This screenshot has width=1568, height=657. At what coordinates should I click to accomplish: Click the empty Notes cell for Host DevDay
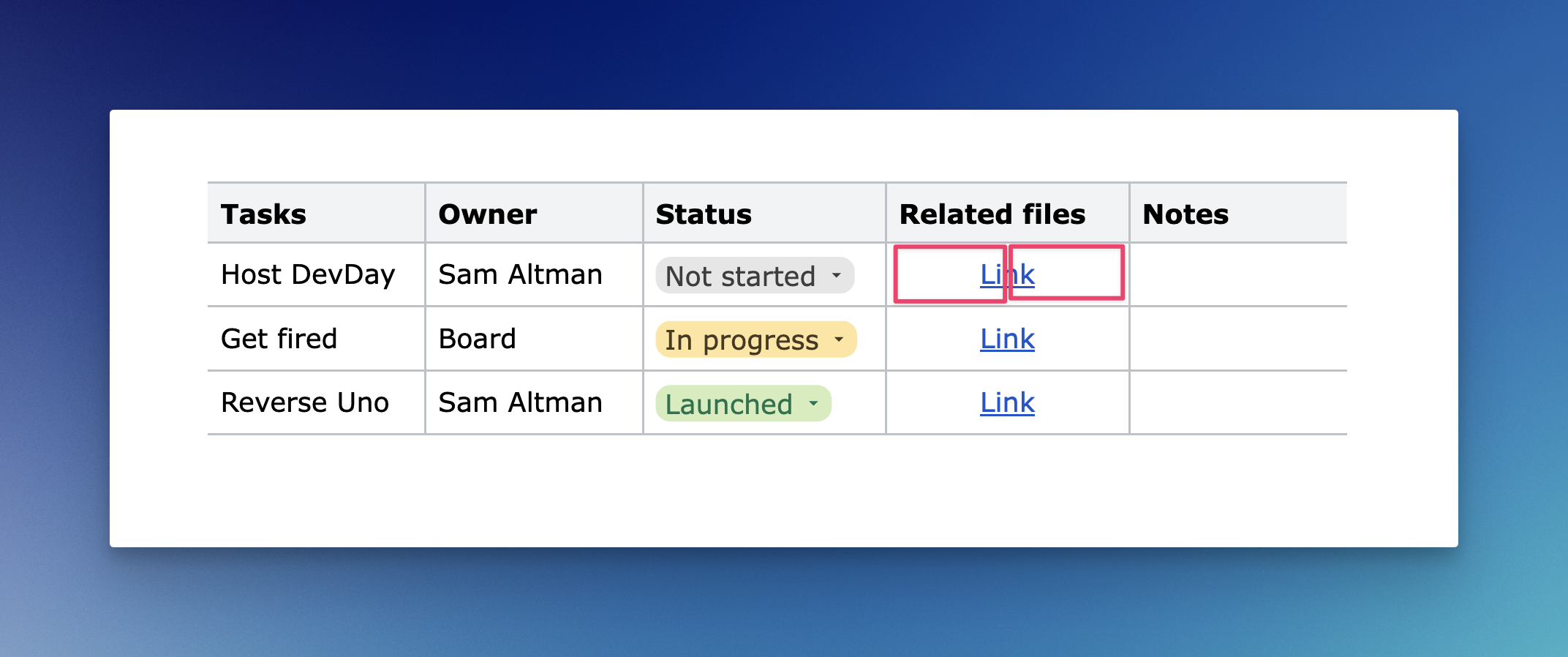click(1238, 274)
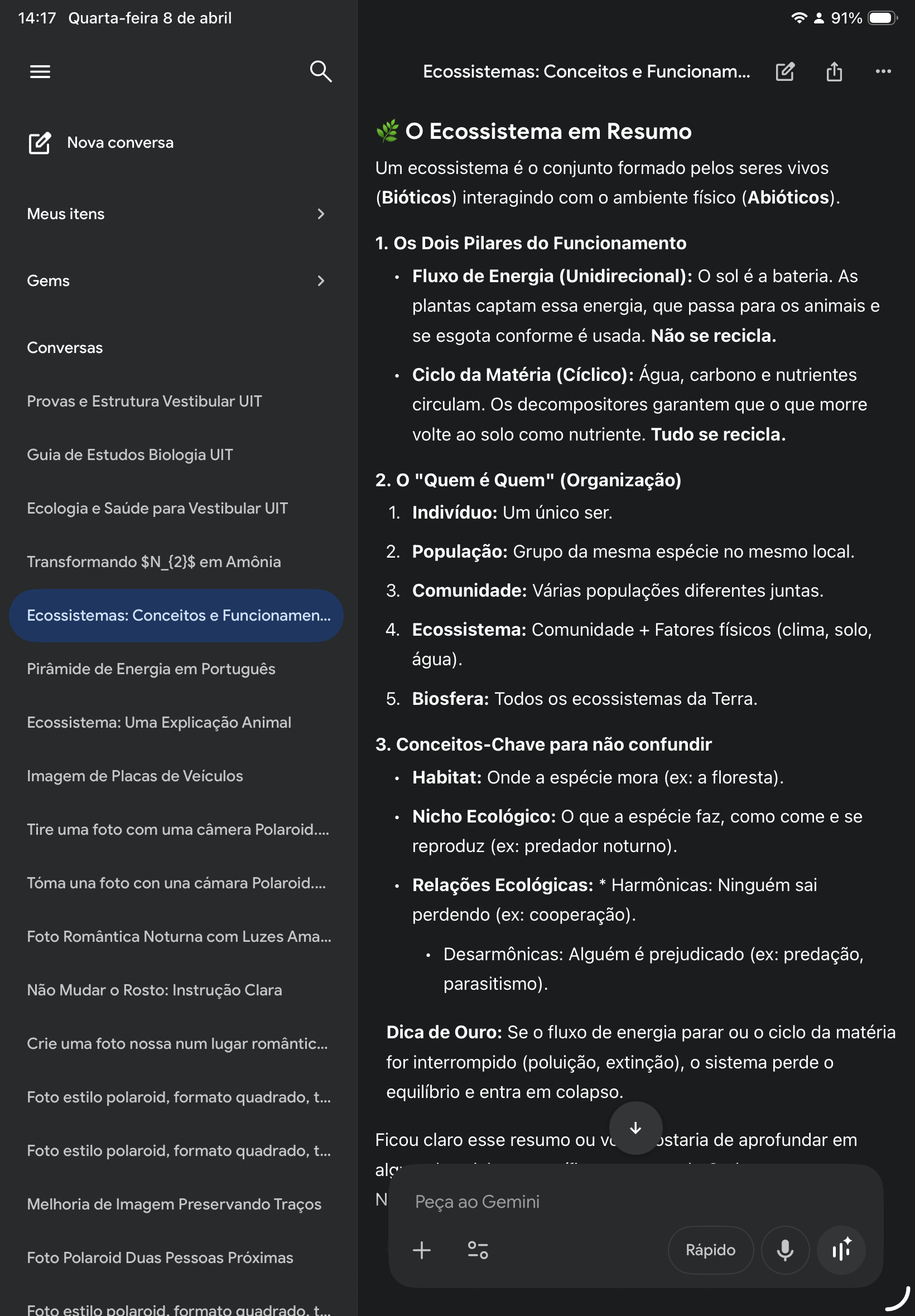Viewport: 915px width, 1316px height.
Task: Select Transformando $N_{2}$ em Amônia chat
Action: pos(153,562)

^^^^^^^^^^^^^^^^

# EXERCISE GOAL
Copy each of the entries above precisely, and drop whatever pictures they hold.

# WRITTEN ANSWER
This screenshot has width=1568, height=657. At what coordinates should I click to accomplish: Click the empty Notes cell for Host DevDay
click(1238, 274)
Viewport: 915px width, 1316px height.
Task: Select Transformando $N_{2}$ em Amônia chat
Action: pos(153,562)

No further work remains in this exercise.